What we're not asking is actually the central question. We're getting distracted by the shiny political knife fight.

What we need to be asking is, what happens if we lose? And no one will answer that question. If we lose, how are we going to mitigate the consequences of this?

It's so much easier for us to cover this as a political horse race. It's on the cover of "The New York Times" today, what this means for the '08 election. But we're not asking the central national security question, because it seems that if as a reporter you do ask the national security question, all of a sudden you're carrying Bush's water. There are national security questions at stake, and we're ignoring them and the country is getting screwed.
In a time when the highest responsible officials, such as the Secretary of State, cannot attend a congressional hearing without being yelled at in a deranged manner (as Condi was last week, as I recall by some Hawaiian named Abercrombie), or lectured to that she doesn't have any 'skin in the game' because she hasn't had children (from the "progressive" Boxer of California), it's obviously not only the public which is distracted by shiny political knives.

For much of the public, and most of the political elite and media, all questions and issues boil down to whether or not they can discredit President Bush. The narrative which gets adopted by large swathes of the public is determined by the aggregate picture presented by the media, and this presentation is shaped in large measure, according to Pam Hess, by peer pressure. If a serious journalist wants to ask a serious question about the national security implications of an issue, he or she can expect to be shunned by their peers as a water-carrier for King George.

She makes another important point regarding the policy adjustment announced last week. Isn't it strange that an increase in strength of just over 20,000 troops is now met with hand-wringing over the "escalation of the war," when no such whining was in evidence in December '05, and troop levels were even higher then (to help secure the national elections)? What could be the reason that some politicos, as late as last month were criticising Bush for not having enough troops on the ground to do the job, and this month telling him, "We have no more troops to send to your war escalation."? Is it politically correct to increase forces to safeguard an election, but not to try and save Baghdadis' lives from terrorists and criminal thugs?

The only logical answer I can think of for these questions, has nothing to do with Iraq at all, and everything to do with simple hatred of the President. That hatred was put in abeyance for a month or two after Sept. 11, but it never went away. The origin, I believe, was the manner of settling the 2000 election -- and it was only deepened when he won a second term. The only known cure will come two years from now. Talk about holding grudges.

Hot Air has the short video clip of Pam Hess on CNN.

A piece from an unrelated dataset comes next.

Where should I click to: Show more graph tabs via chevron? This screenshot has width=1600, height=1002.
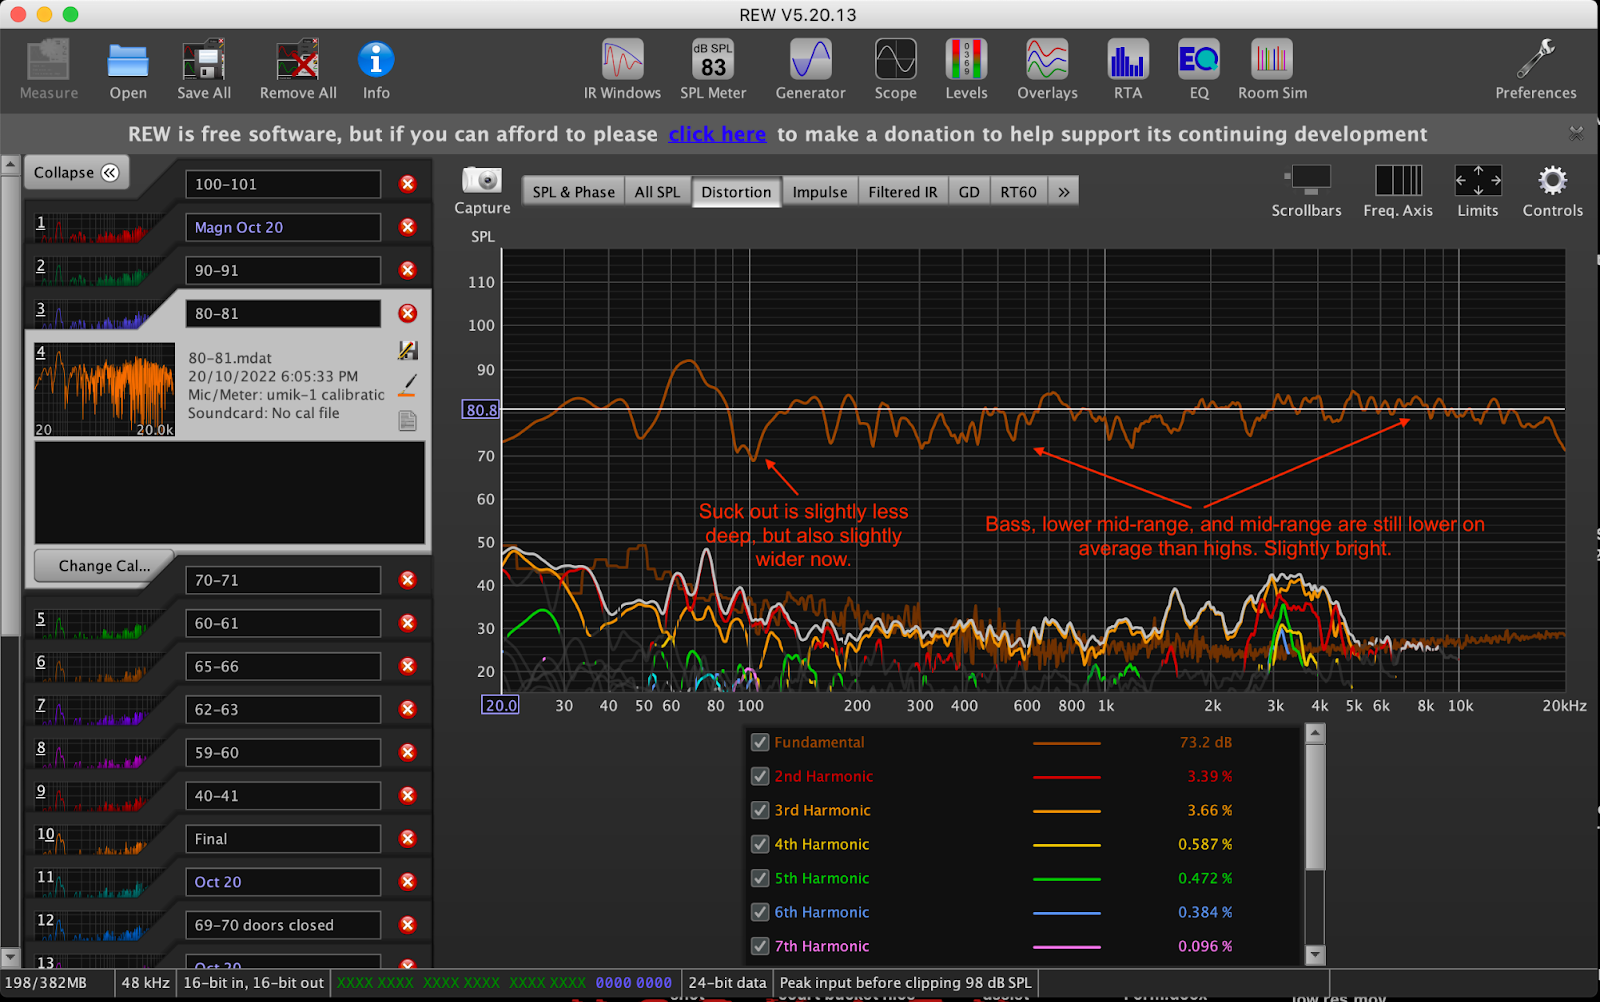pos(1064,192)
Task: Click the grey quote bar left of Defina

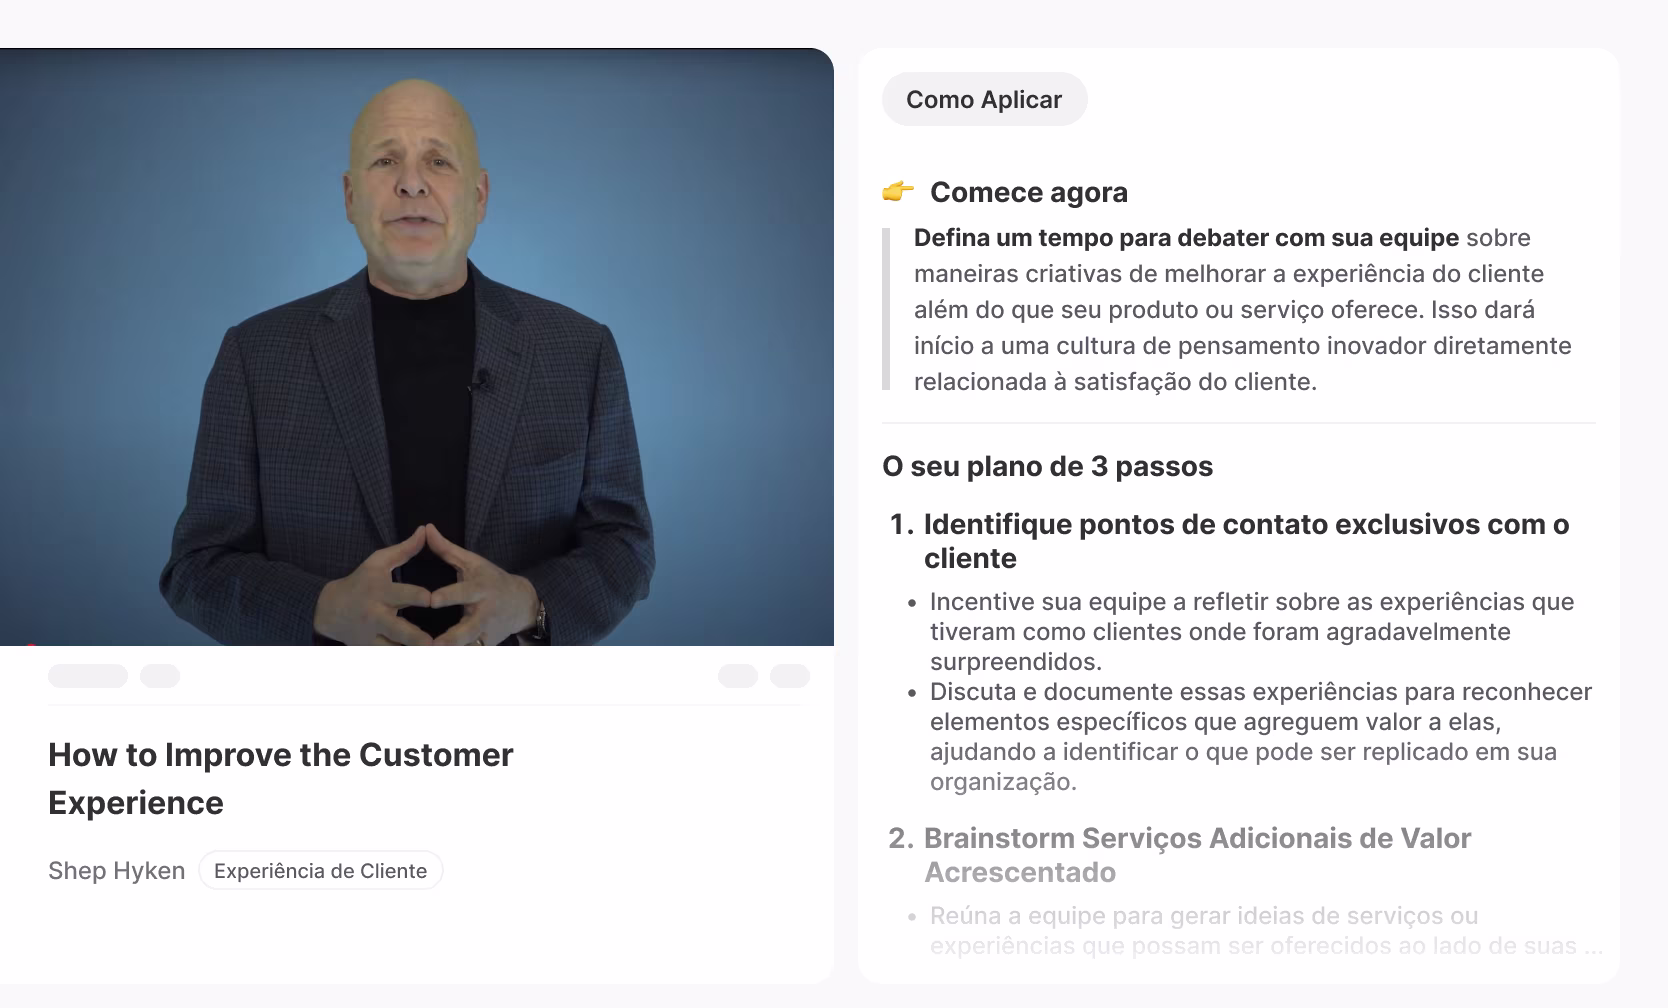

I often wonder what those who are actually doing the hard and dangerous work to defend Iraq's fragile freedom are thinking about all the shiny political knife fights back home. This blog's good friend Gaius had a moving little article yesterday, which I encourage everyone to read and listen. Gaius has a son over there, doing that tough and dangerous work right now. Even the "progressive" Madame Boxer could not accuse him of not having skin in the game. Gaius writes that his son, and all those other volunteers, are keeping the faith. They believe they can succeed, for the benefit of this young democracy fighting for its life against a cruel, depraved ideology. They are keeping the faith, while too many of those comfortably at home will not reciprocate.

Have a little faith in them. Is it too much to ask? My answer for Gaius is no, it isn't too much to ask, or to expect. I think it's the bare minumum that his son and his comrades should expect from those at home. The fact that this even needs to be asked for, is what is troubling. So click the link, scroll down a bit and start the video loading, pause it and read the article. When you're finished, watch / listen to the video, and think of Gaius' son and his mates.

On another note, my trip to Indonesia had to be postponed for now. So no dispatches from there for at least a few more months.